WASHINGTON: Ratification of the new Strategic Arms Control and National Security Treaty would give the United States the most-detailed look possible into Russia’s strategic nuclear forces, Pentagon officials told a Senate panel yesterday.
James N. Miller, principal deputy undersecretary of defense for policy, and Kenneth A. Myers III, director of the Defense Threat Reduction Agency and U.S. Strategic Command’s Center for Combating Weapons of Mass Destruction, were the latest senior Defense Department officials to testify before Congress in favor of the treaty’s ratification. President Barack Obama and Russian President Dmitry Medvedev signed the treaty on April 8.
Miller and Myers told the Senate Foreign Relations Committee that the treaty’s provisions for on-site inspections are an improvement on the previous START treaty. And, it’s critical to resume such inspections, the two officials said, since the previous treaty expired in April 2009.
Miller said on-site inspections “provide the cornerstone of the treaty’s verification regime,” allowing U.S. inspectors into some of Russia’s most-sensitive facilities.
“This, in turn, will establish a strong disincentive to Russian cheating,” he said. “More broadly, these inspections and exhibitions will give us a detailed picture of Russia’s strategic delivery systems and associated infrastructure.”
The treaty allows the United States and Russia to conduct as many as 18 short-notice, on-site inspections each year, with as many as 10 “Type 1” inspections, which focus on strategic systems, such as ICBMs, submarines and bombers, and up to eight “Type 2” inspections, which cover storage sites, test ranges and other facilities, Miller said.
On-site inspections work in synergy with other elements of the treaty, including data exchanges on the technical characteristics, locations, and distribution of weapons, Miller said.
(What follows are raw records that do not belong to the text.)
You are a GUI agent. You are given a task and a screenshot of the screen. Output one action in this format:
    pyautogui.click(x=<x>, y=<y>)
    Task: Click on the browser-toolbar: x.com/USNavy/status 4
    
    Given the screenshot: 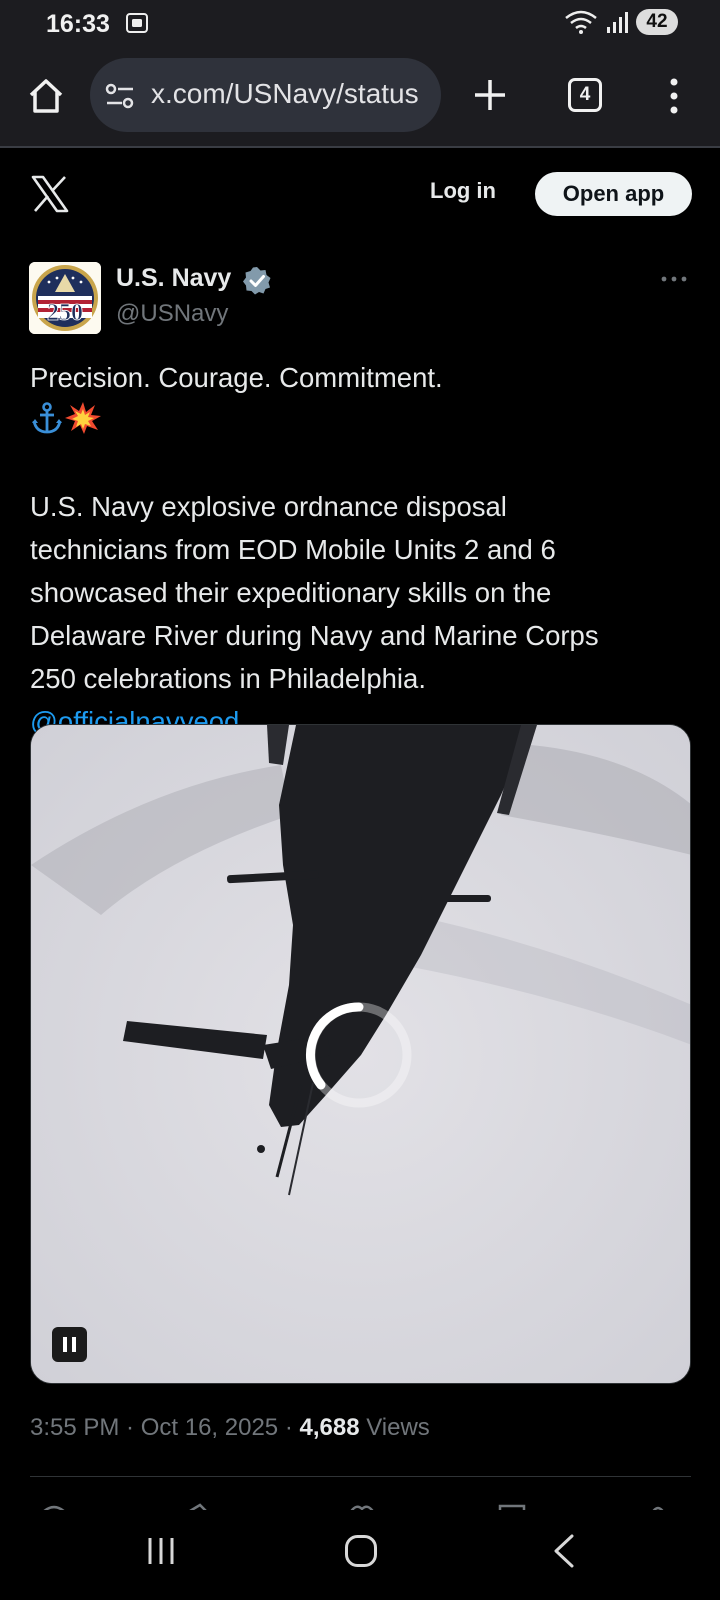 What is the action you would take?
    pyautogui.click(x=360, y=98)
    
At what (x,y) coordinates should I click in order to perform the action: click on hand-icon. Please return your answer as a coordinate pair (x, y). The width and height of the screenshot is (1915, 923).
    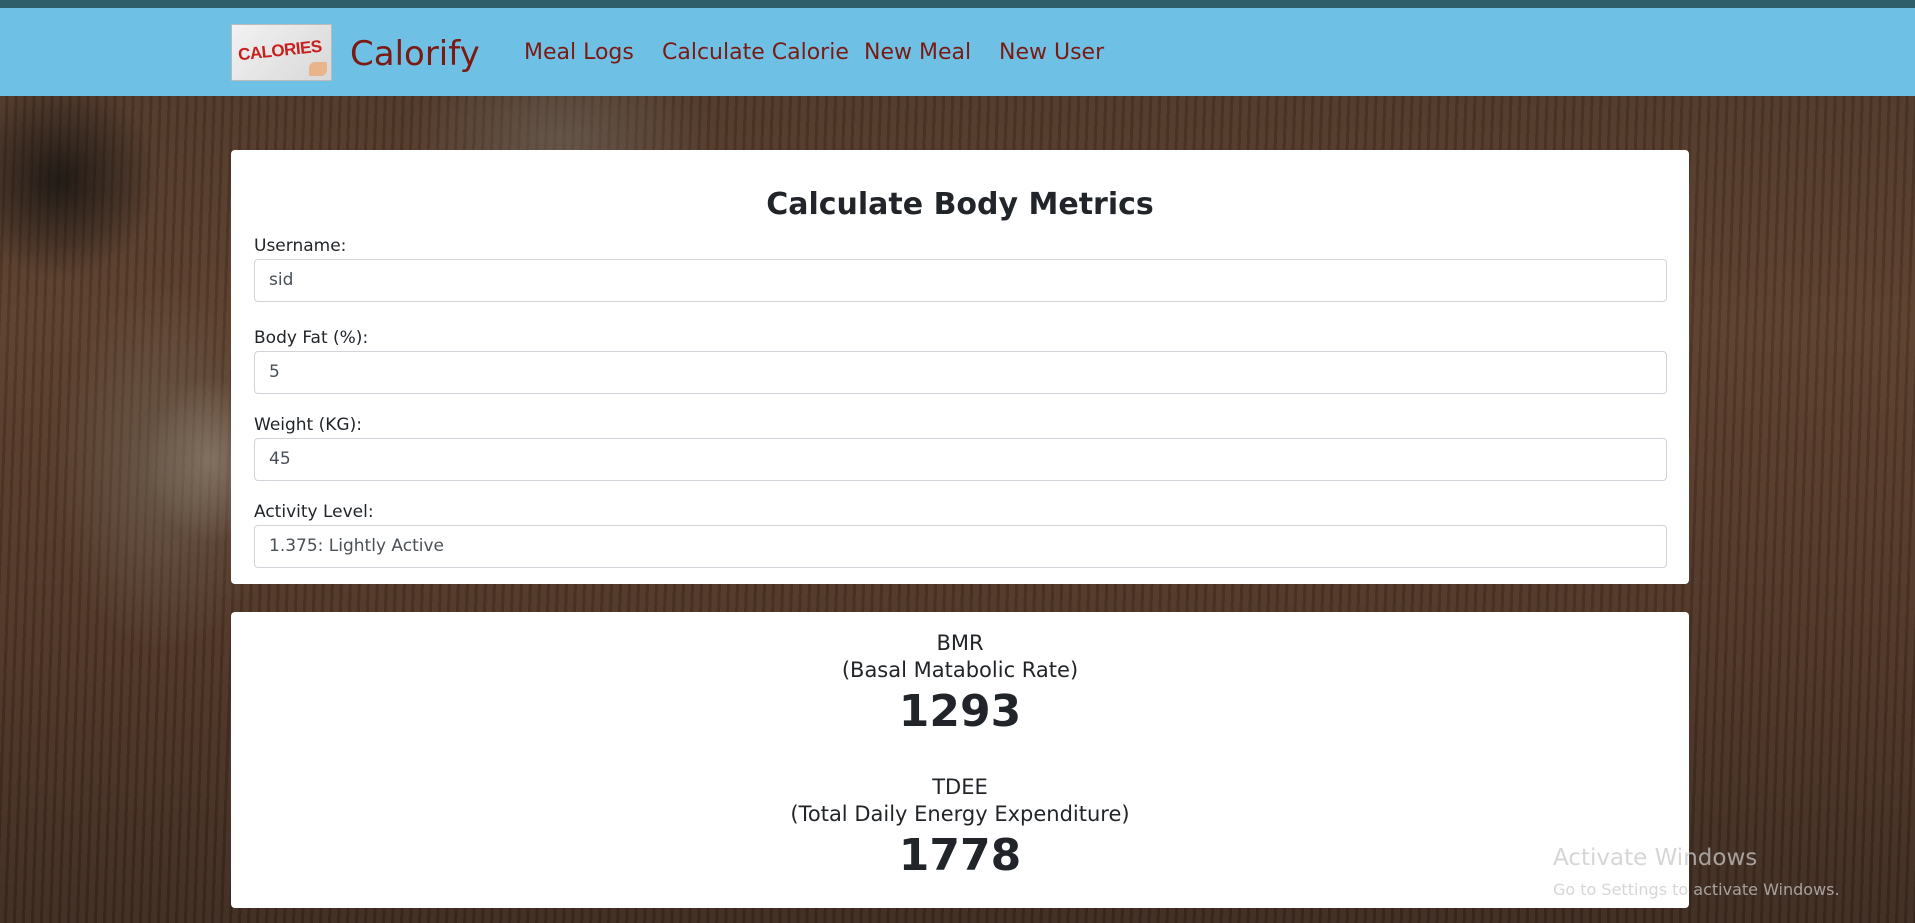
    Looking at the image, I should click on (318, 69).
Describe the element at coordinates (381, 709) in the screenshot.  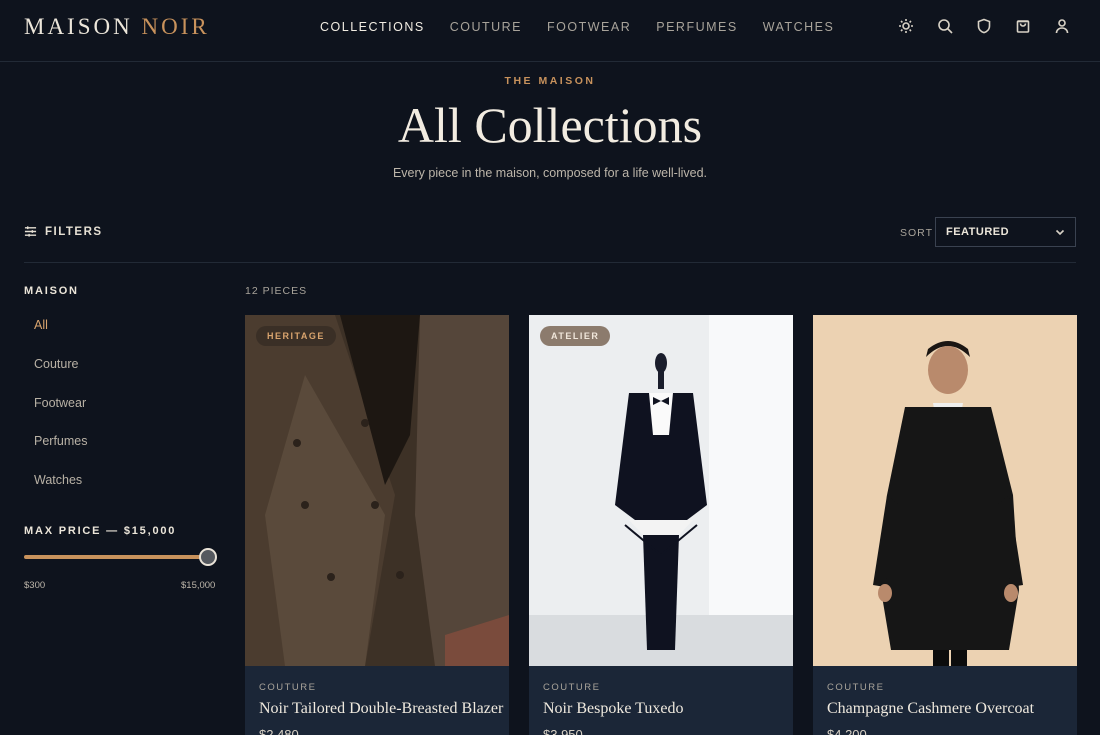
I see `product-name: Noir Tailored Double-Breasted Blazer` at that location.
Under the treaty, any changes in the status of strategic systems must be reported through timely notifications and biannual reports, he said.
On-site inspections will confirm that information, including the conversion or elimination of systems, Miller said.
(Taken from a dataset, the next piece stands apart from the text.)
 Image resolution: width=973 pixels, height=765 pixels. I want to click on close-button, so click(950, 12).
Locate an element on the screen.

“Inspections will not be ‘shots in the dark,’” he said. “We can choose to inspect those facilities of greatest interest to us.”
If the United States has concerns or sees ambiguities in Russia’s reported data, U.S. officials will be able to raise them through a bilateral commission, or pursue the matter at higher levels, Miller said.
Myers, a former staff member of the committee, said the new treaty improves on the previous one by reducing the types of on-site inspections from nine to two, and by not providing for a baseline inspection of every facility. In negotiating the new treaty, both sides agreed that it would not be necessary to conduct baseline inspections at facilities that had been subject to inspection under the previous treaty, he said.
The Defense Threat Reduction Agency will staff, train, equip, and lead U.S. inspection teams in Russia and escort Russian inspectors at U.S. facilities, Myers said. The agency, based at Fort Belvoir, Va., will maintain detachments at Yokota Air Base, Japan, and Travis Air Force Base, Calif., as well as at its division in Darmstadt, Germany, he said.
Under the treaty, 35 facilities in Russia and 17 in the United States would be subject to inspections, Myers said. Russian inspectors would be permitted entry into the United States via Washington and San Francisco, escorted by DTRA officials, he said. Each side would have to give 32 hours notice during normal working hours before a short-notice inspection.
While the new treaty allows for fewer inspections than the previous one, Myers said, inspections of weapons systems will be more difficult. DTRA already is training inspection and escort personnel on the provisions of the new treaty, and their initial certifications are under way, he said.
“We will be prepared to carry out all of its inspection and escort provisions with the utmost accuracy and efficiency,” Myers told the committee.
If ratified, the new treaty would be carried out in conjunction with the Nunn-Lugar Cooperative Threat Reduction Program, a 20-year-old effort to advance nuclear non-proliferation around the world, Miller said. As of June 21, the program has supported the elimination of 783 intercontinental ballistic missiles and 672 ICBM launchers; 651 submarine-launched ballistic missiles and 476 SLBM launchers; 155 heavy bombers; 906 air-to-surface missiles; and deactivation of 7,545 nuclear warheads.
“The CTR program has made a tremendous contribution to U.S. national security and will continue to do so under the new START treaty,” Miller said. Biological threat reduction now comprises 40 percent of the program’s budget, he added.
The new treaty and the CTR program together are critical to national security, Miller said.
“This level of detailed information on Russian strategic forces could simply not be accumulated in the absence of a treaty verification regime,” he said. “The new START, if ratified, will promote transparency and help avoid worst-case assumptions and planning.”